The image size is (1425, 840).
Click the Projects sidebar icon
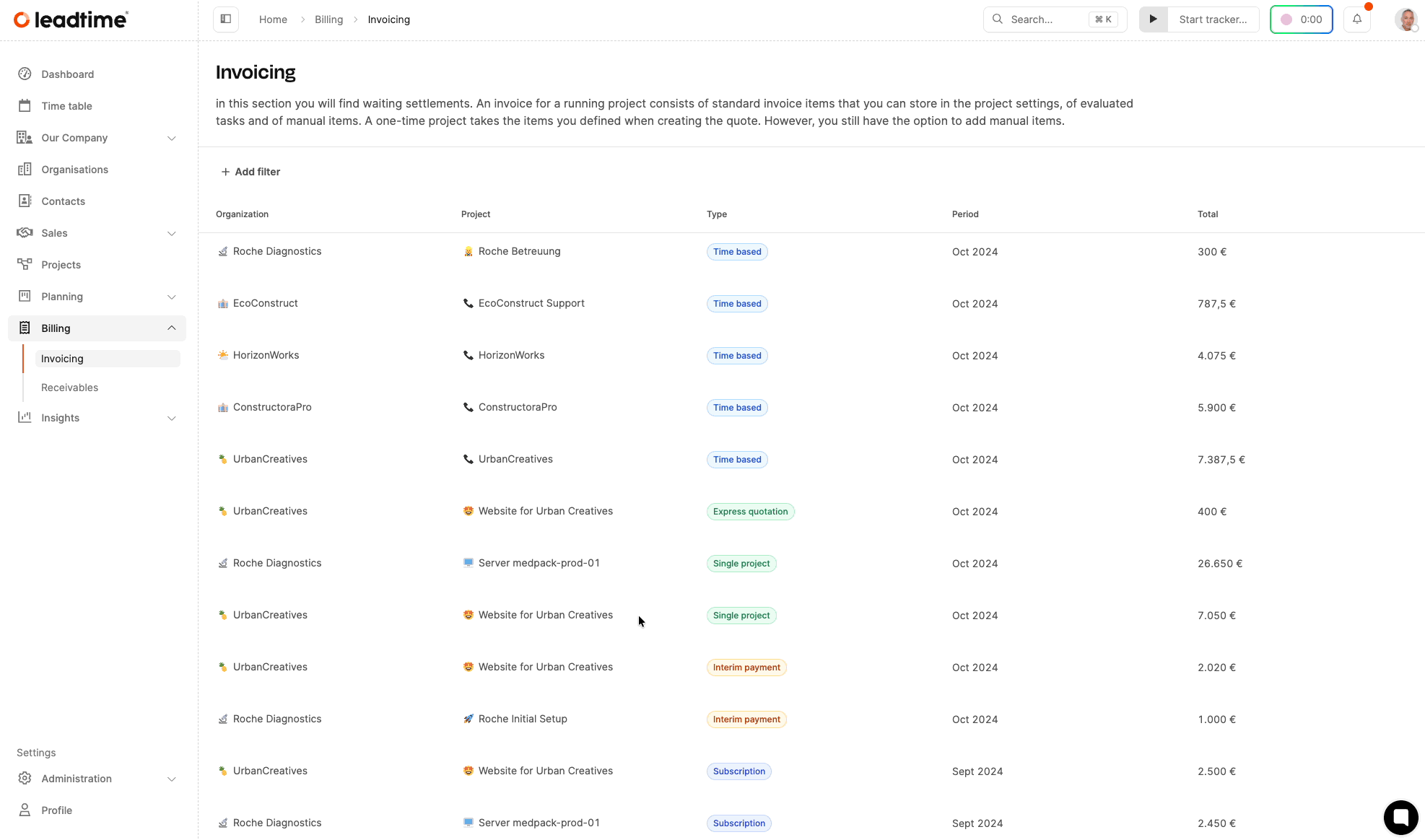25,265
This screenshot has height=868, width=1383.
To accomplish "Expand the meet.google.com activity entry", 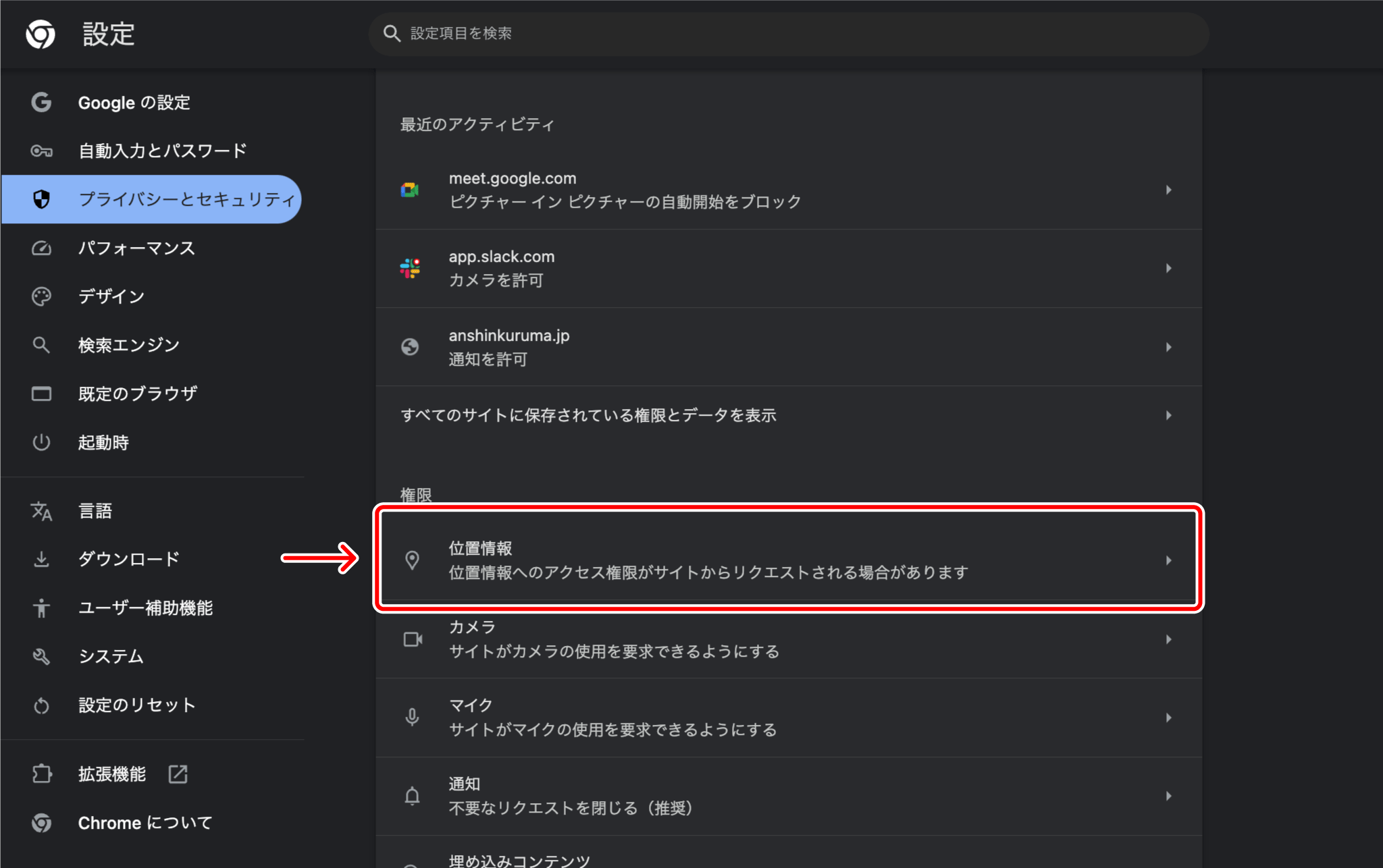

WHAT YOU WILL DO >>
With pictures excluded, copy exactly the lines from the line containing "This screenshot has height=868, width=1383." through the last line of the listing above, both ends included.

YOUR SOLUTION >>
This screenshot has height=868, width=1383.
To accomplish "Expand the meet.google.com activity entry", 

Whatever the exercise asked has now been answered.